**Work request:**
Quote the lines from the one containing "Find the location" through the end of the records, including both ends. Leave the pictures out of your reply.

[Stored data entries]
—————
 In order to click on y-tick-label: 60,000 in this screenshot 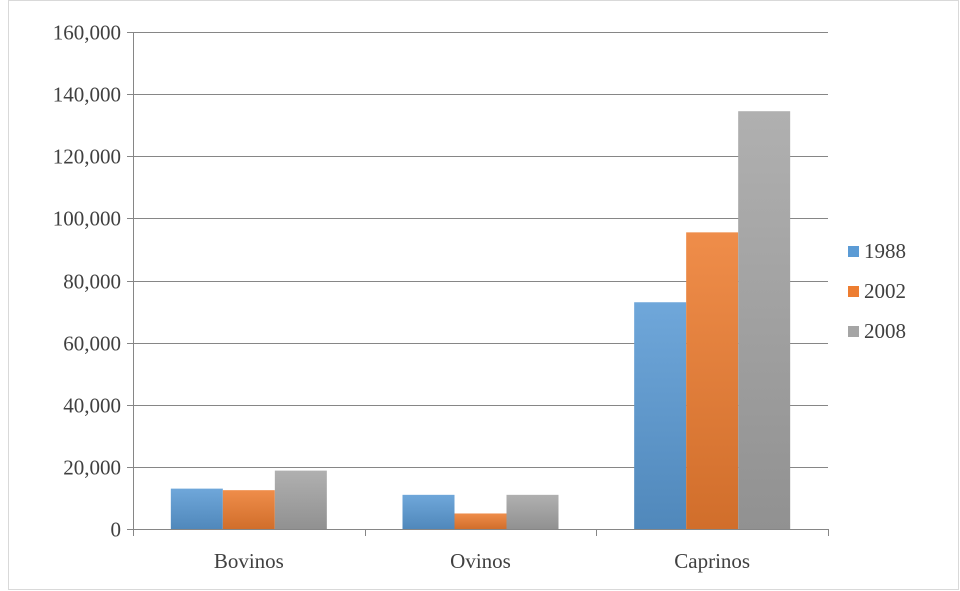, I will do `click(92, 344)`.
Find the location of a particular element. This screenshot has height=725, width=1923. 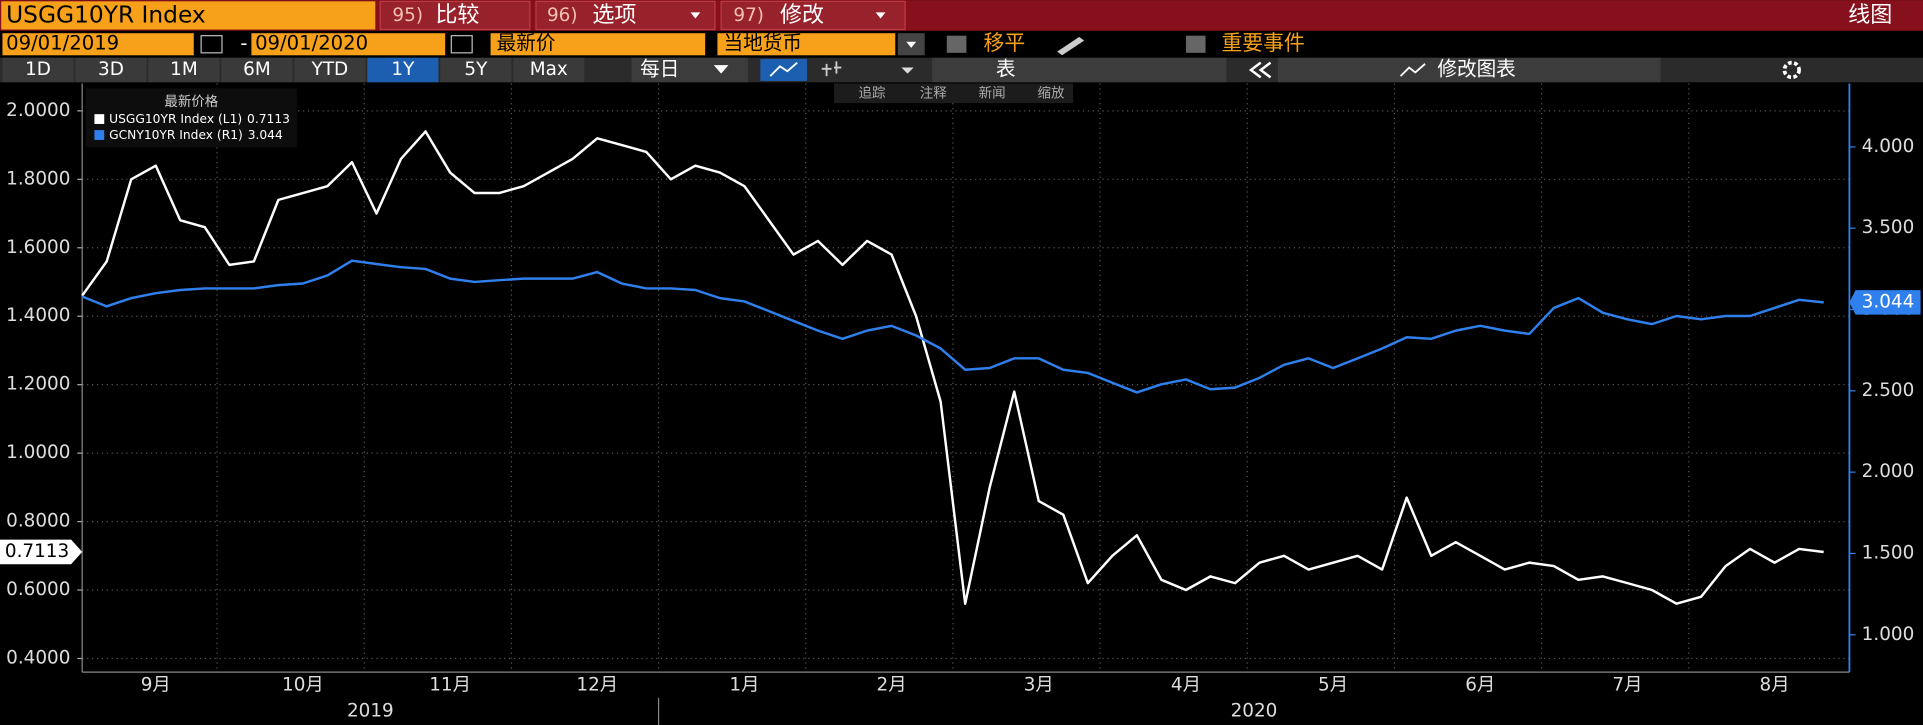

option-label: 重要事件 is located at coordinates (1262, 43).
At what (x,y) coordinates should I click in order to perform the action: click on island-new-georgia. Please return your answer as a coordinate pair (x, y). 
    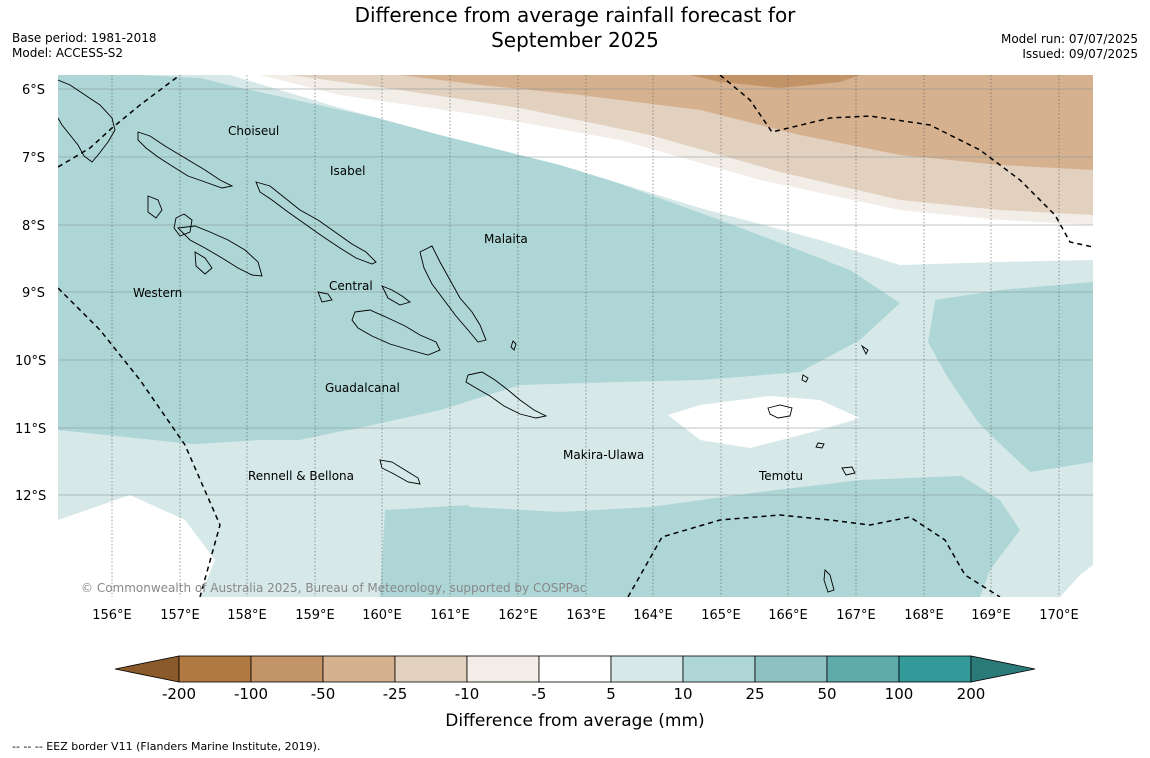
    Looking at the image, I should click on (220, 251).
—————
**Solution to this task:**
Find the location of a particular element. This screenshot has height=725, width=1923. 

option-label: 重要事件 is located at coordinates (1262, 43).
At what (x,y) coordinates should I click in order to perform the action: click on island-new-georgia. Please return your answer as a coordinate pair (x, y). 
    Looking at the image, I should click on (220, 251).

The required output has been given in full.